DIAMANT.C’est un diamant sous le marteau.

Cette expression, par laquelle on désigne un homme fort et constant dans ses disgraces, est fondée sur une vieille opinion populaire qui attribuait au diamant plusieurs vertus qu’il n’a point, et particulièrement celle de résister à l’action du marteau. Cette opinion est consignée dans le Propriétaire des choses, liv. XVI, ch. 8, où il est dit que le diamant est de tous les corps le plus dur, que le marteau ne peut le briser, ni le feu le détruire, mais que le sang d’un jeune bouc a la faculté de le dissoudre. Credat judæus Apella.

DIEU.L’homme propose et Dieu dispose.

C’est-à-dire que les desseins des hommes ne réussissent qu’autant qu’il plaît à Dieu; que leurs entreprises tournent fréquemment au contraire de leurs projets et de leurs espérances. Les Espagnols disent: Los dichos en nos, los hechos en dios; les dits en nous, les faits en Dieu.

Il y a souvent dans les affaires les mieux concertées des rencontres imprévues qui les font échouer ou réussir, comme pour prouver l’insuffisance des calculs humains et manifester la supériorité de la Providence. L’homme dispose sa voie, dit la Sagesse, et Dieu conduit ses pas; ce que Fénelon a redit heureusement dans cette phrase de son beau sermon pour la fête de l’Épiphanie: «Dieu ne donne aux passions humaines, lors même qu’elles semblent décider de tout, que ce qu’il leur faut pour être les instruments de ses desseins. Ainsi, l’homme s’agite et Dieu le mène

Écoutons Bossuet sur la même matière. «Il n’y a point de hasard, dit-il, dans le gouvernement des affaires humaines, et la fortune n’est qu’un mot qui n’a aucun sens. Tout est sagesse et providence. On a beau compasser dans son esprit tous ses discours et tous ses desseins, l’occasion apporte toujours je ne sais quoi d’imprévu; en sorte qu’on dit et qu’on fait toujours plus ou moins qu’on ne pensait. Et cet endroit inconnu à l’homme dans ses propres actions et dans ses propres démarches, c’est l’endroit secret par où Dieu agit, et le ressort secret qu’il remue.»

Aux petits des oiseaux Dieu donne leur pâture.

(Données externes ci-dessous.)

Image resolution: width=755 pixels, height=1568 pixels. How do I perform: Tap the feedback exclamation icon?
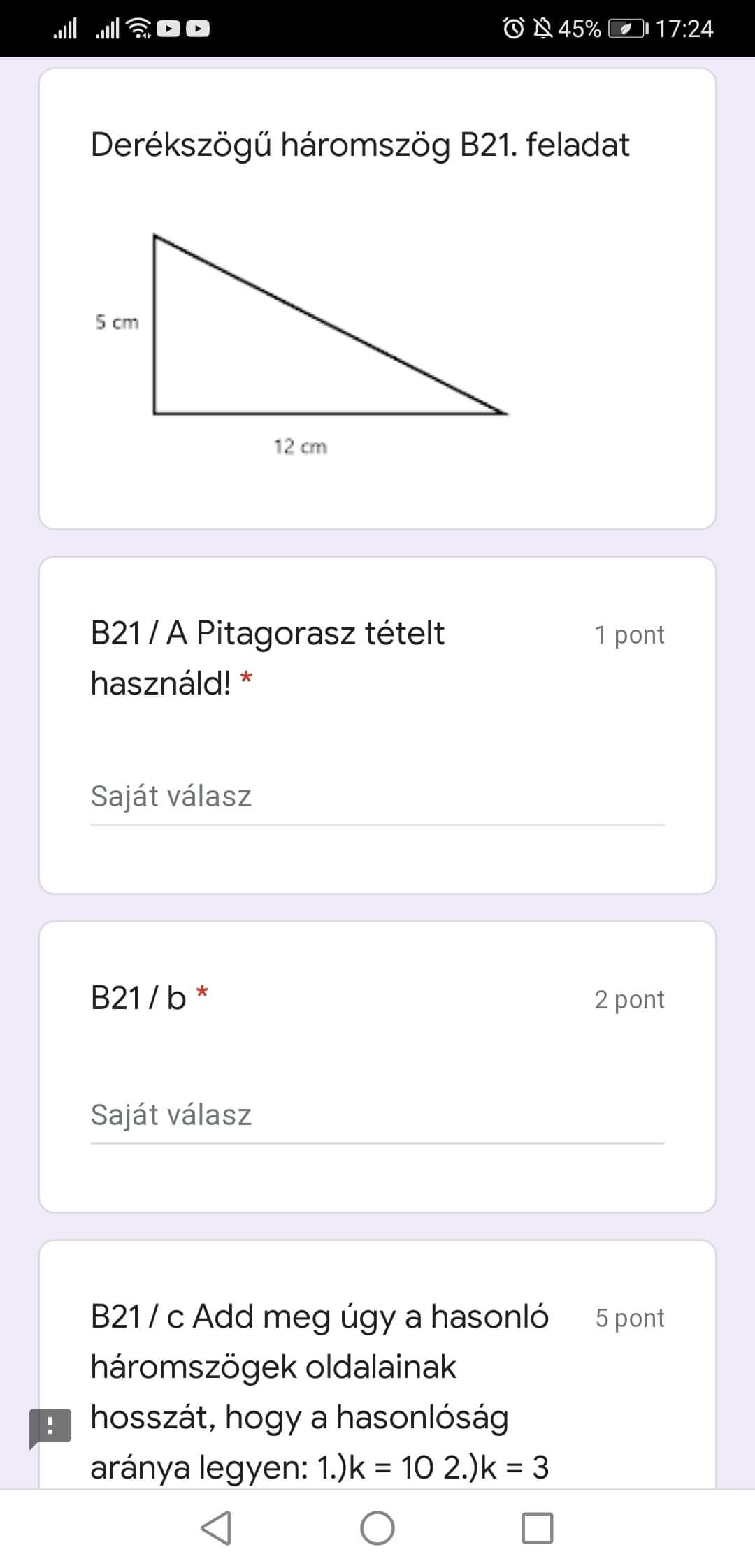(50, 1425)
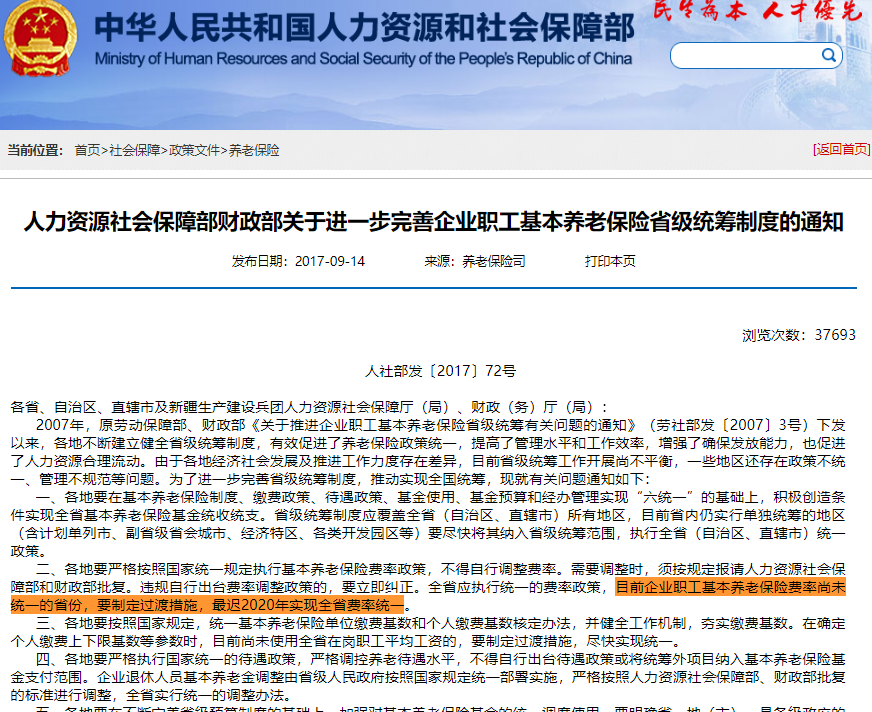The width and height of the screenshot is (872, 712).
Task: Click the red calligraphy slogan in the header
Action: tap(757, 11)
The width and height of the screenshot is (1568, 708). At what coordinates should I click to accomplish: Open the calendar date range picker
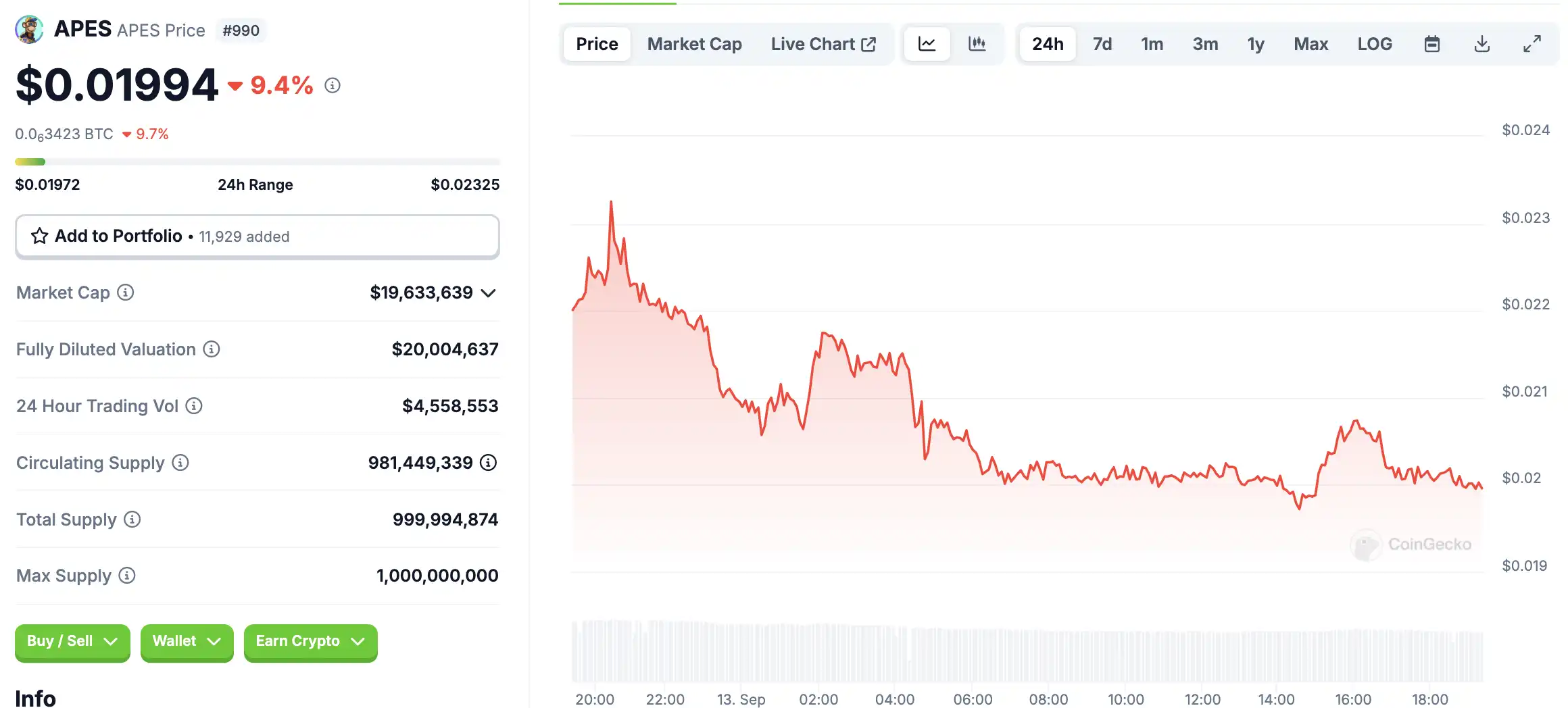point(1431,44)
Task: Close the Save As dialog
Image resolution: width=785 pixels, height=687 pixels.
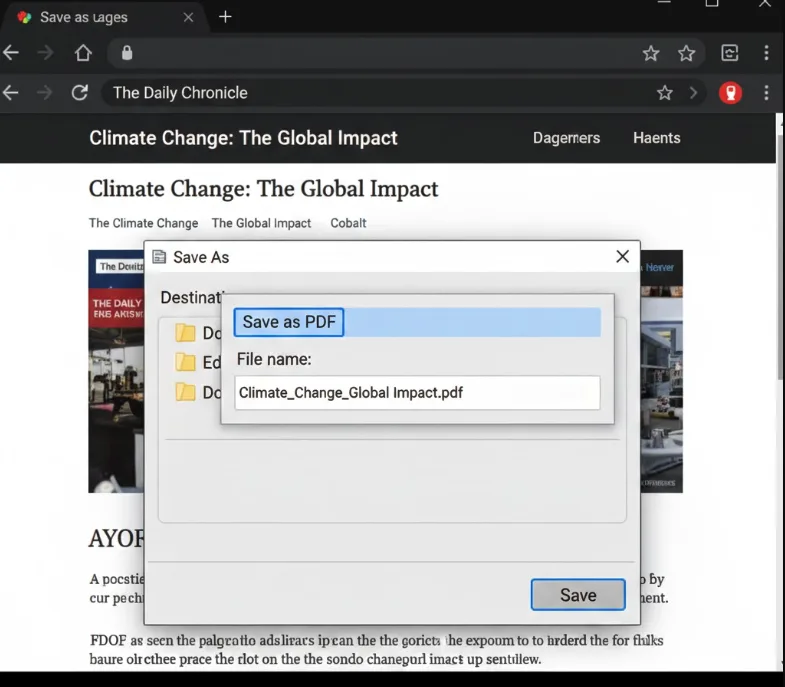Action: pos(622,257)
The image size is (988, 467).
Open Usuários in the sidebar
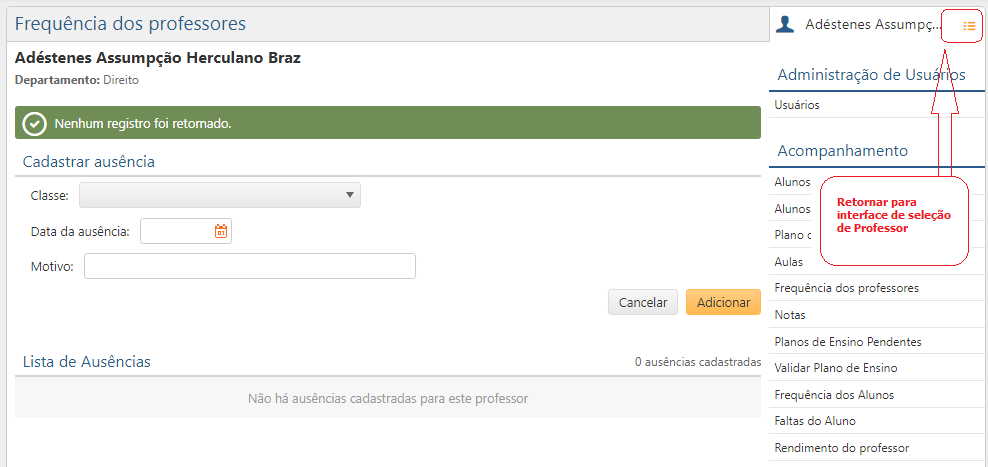coord(797,105)
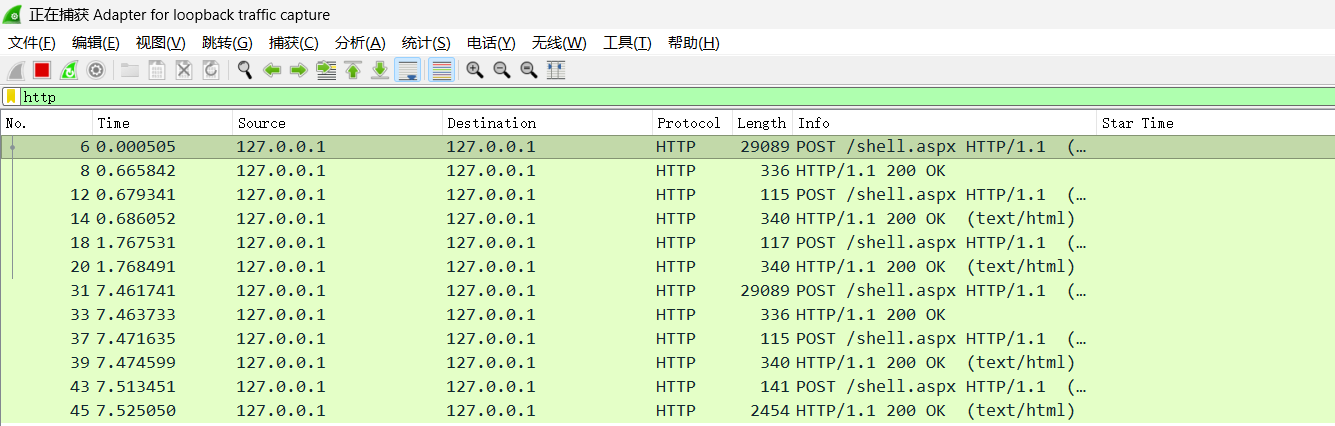Screen dimensions: 1335x426
Task: Zoom in on packet list text
Action: click(x=475, y=70)
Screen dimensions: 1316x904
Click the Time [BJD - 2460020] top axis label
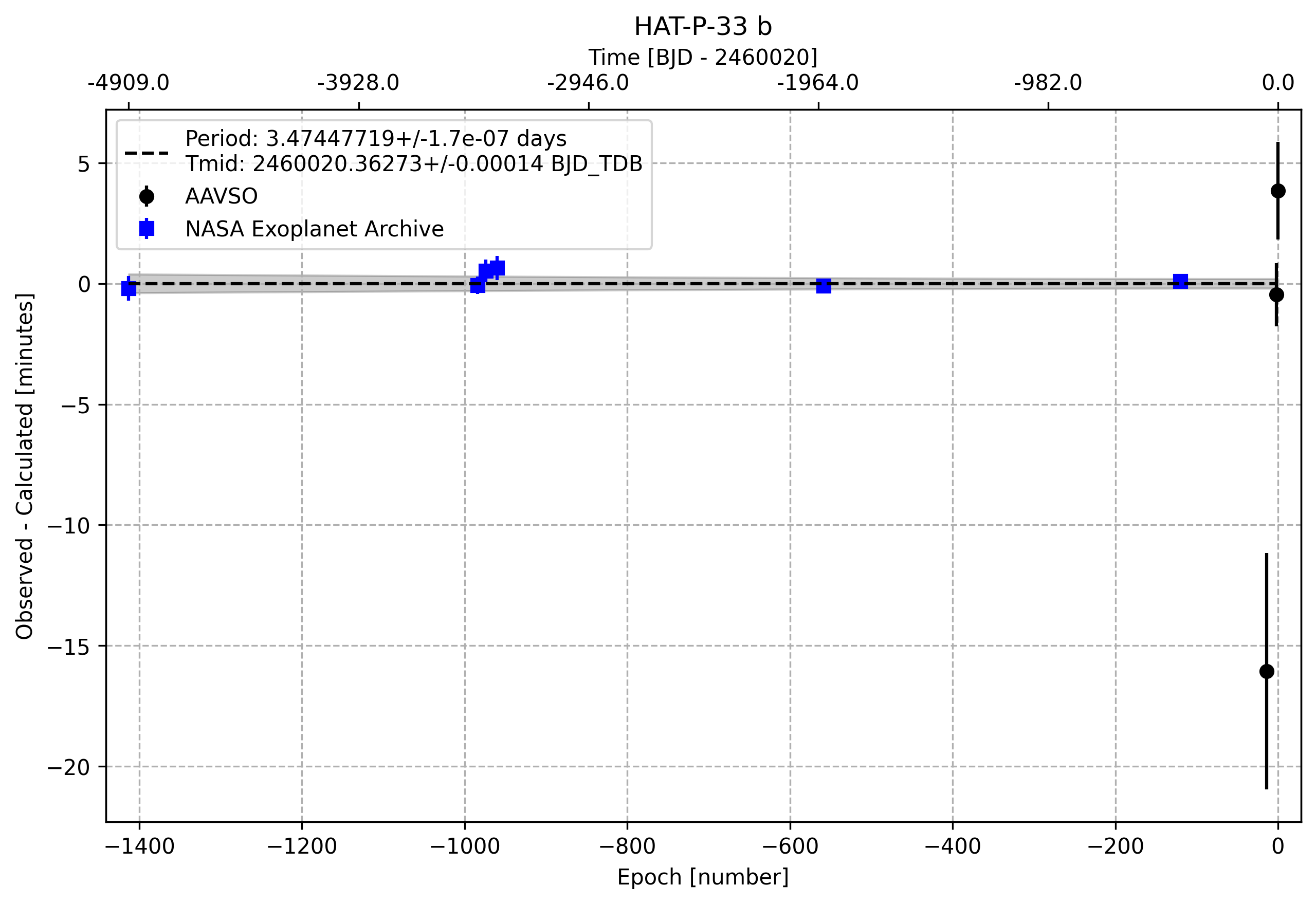[x=703, y=57]
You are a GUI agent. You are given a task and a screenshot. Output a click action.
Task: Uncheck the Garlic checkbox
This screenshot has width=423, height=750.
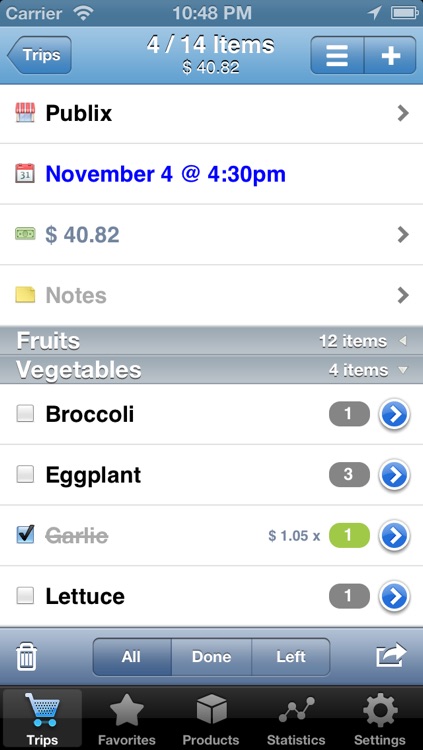pyautogui.click(x=25, y=535)
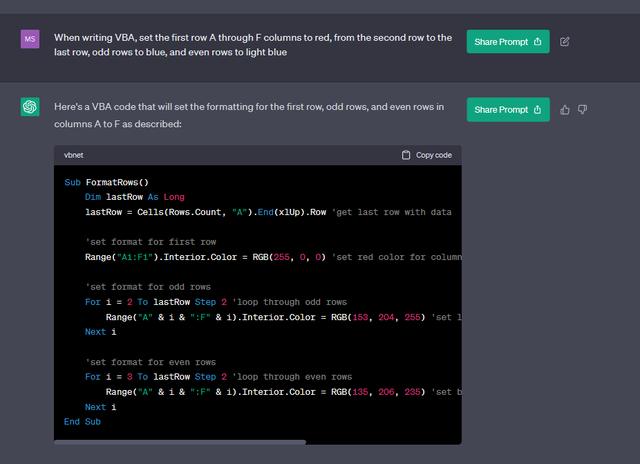Share the ChatGPT response with Share Prompt

(507, 109)
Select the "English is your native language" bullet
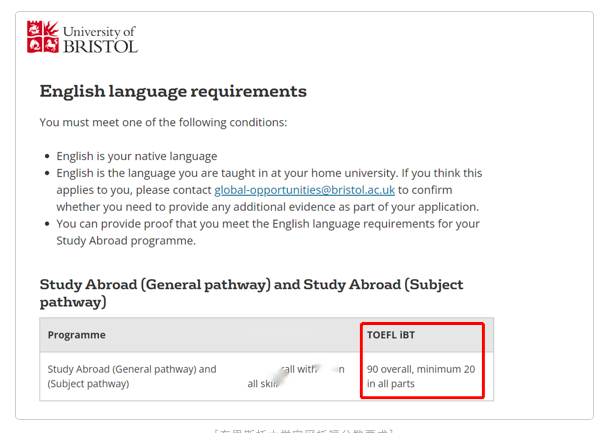 136,156
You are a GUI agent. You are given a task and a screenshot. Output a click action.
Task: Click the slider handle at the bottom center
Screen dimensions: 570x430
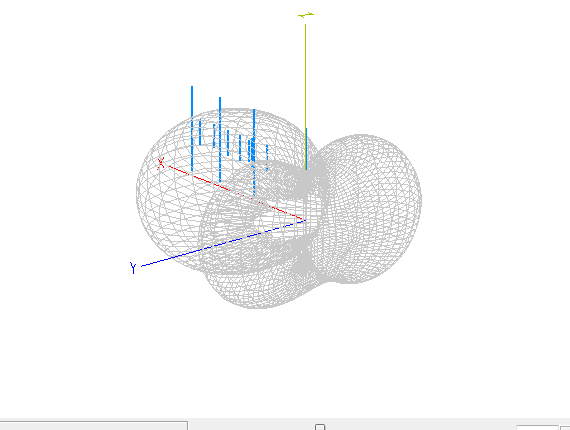click(x=320, y=427)
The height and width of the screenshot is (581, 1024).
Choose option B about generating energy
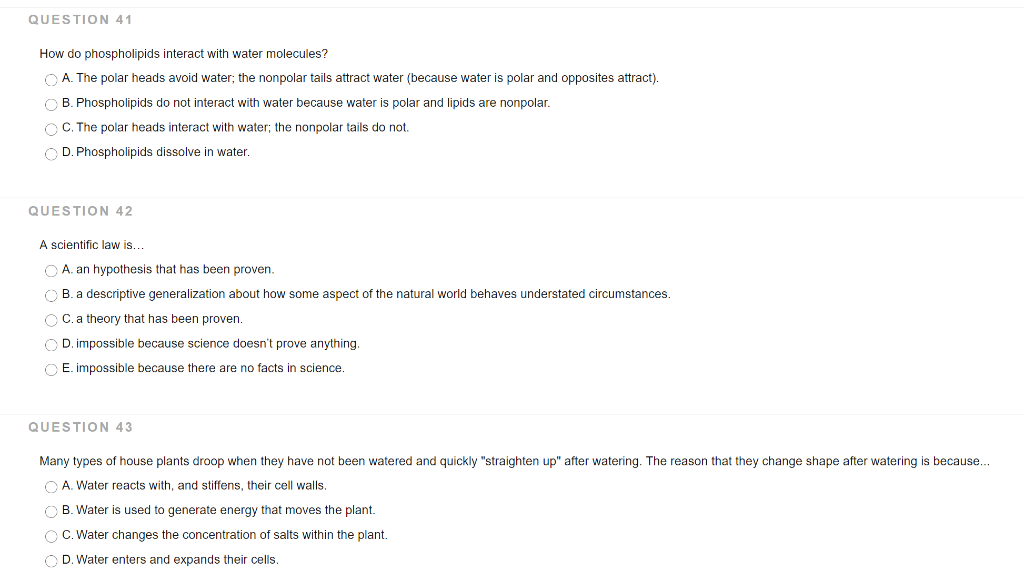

La providence de Dieu est grande, elle pourvoit à la subsistance de toutes les créatures.—Les Espagnols disent: Les petits oiseaux des champs ont le bon Dieu pour maître-d’hôtel. Il y a dans leur proverbe je ne sais quel mélange de fierté et de confiance qui caractérise la pauvreté castillane, habituée à ne pas travailler et à vivre au soleil, dans des vestibules de palais et sous des porches d’église.